When we’ve been there ten thousand years,
Bright shining as the sun,
We’ve no less days to sing God’s praise
Than when we’d first begun.
 

This additional stanza had been sung with the song before, but it first appeared in print in the 1851 abolitionist periodical, The National Era, as part of a 40-week serial story called Uncle Tom’s Cabin written by Harriet Beecher Stowe. The series was so popular that Stowe went on to publish the stories in a two-volume book of the same name in 1852. Her work, historically credited as fuel for the North’s abolitionist cause in the 1850s and the spark of the Civil War, openly criticized slavery and the Christian defense of it. The inclusion of “Amazing Grace” in such a novel appropriately reflects the importance of the song in both black and white communities of the day and reinforces the beliefs held by Newton in the fight against slavery. 
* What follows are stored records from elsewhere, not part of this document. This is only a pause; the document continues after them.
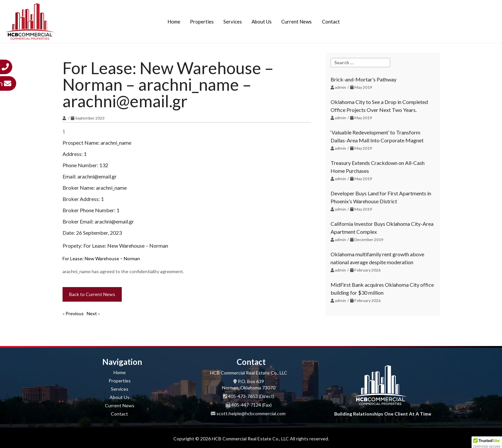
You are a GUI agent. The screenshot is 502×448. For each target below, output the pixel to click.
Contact (331, 22)
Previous (74, 313)
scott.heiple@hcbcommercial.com (251, 413)
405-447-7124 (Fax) (251, 405)
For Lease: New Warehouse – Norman (101, 258)
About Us (261, 22)
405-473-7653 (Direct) (251, 396)
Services (233, 22)
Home (174, 22)
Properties (202, 22)
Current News (297, 22)
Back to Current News (92, 294)
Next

Harriet Beecher Stowe, Uncle Tom’s Cabin, Volumes 1 and 2

John P. Jewett and Company
Boston, MA (US)
1852
PBK.006731

This influential book, featuring the main character of Uncle Tom—a black slave—was so popular it became the best-selling novel of the nineteenth century and the second best-selling nineteenth-century book of any genre other than the Bible. For its day, it was a radical look at slavery, helping to bolster the abolitionist movement. Recent years have seen it criticized for possibly creating or reinforcing racial stereotypes of the period.

The American North

After the Civil War, culture was dictated by the North. One of the most important pieces of culture was music. Northern composers emphasized proper musical notation rather than the shape notes of the South. Additionally, the style of music changed, adjusting the sound of some old Southern favorites, including “Amazing Grace.” Today, the common composition of the song can be attributed to the tedious polishing over many years by composers Ira Sankey and Edwin Othello Excell, who spread “Amazing Grace” through thousands of camp meeting songbooks and congregational hymnals.

Mr. Moody pronounced the benediction, and Mr. Sankey and the sweet Jubilee Singers burst out from supercharged hearts into joyous, triumphant praise, the likes of which have never been heard.
Rufus W. Clark, author and journalist, 1875

Sacred Songs and Solos: with Standard Hymns

Compiled by Ira Sankey, with D. L. Moody
Published by Morgan and Scott
London (England)
1880
PBK.004414

This compilation, first printed in 1877, was popularly known as “Sankey and Moody’s Songs,” and was the first to give the title “Amazing Grace” to the song.

World Renowned Hymns

Compiled and arranged by R. A. Torrey, with E. O. Excell
Montrose Christian Literature Society
Montrose, PA (US)
1909
PBK.003695

This is the first hymn book to include the fourth stanza as seen in Uncle Tom’s Cabin. Excell’s arrangement of “Amazing Grace” in this songbook is likely the most familiar version of the song today.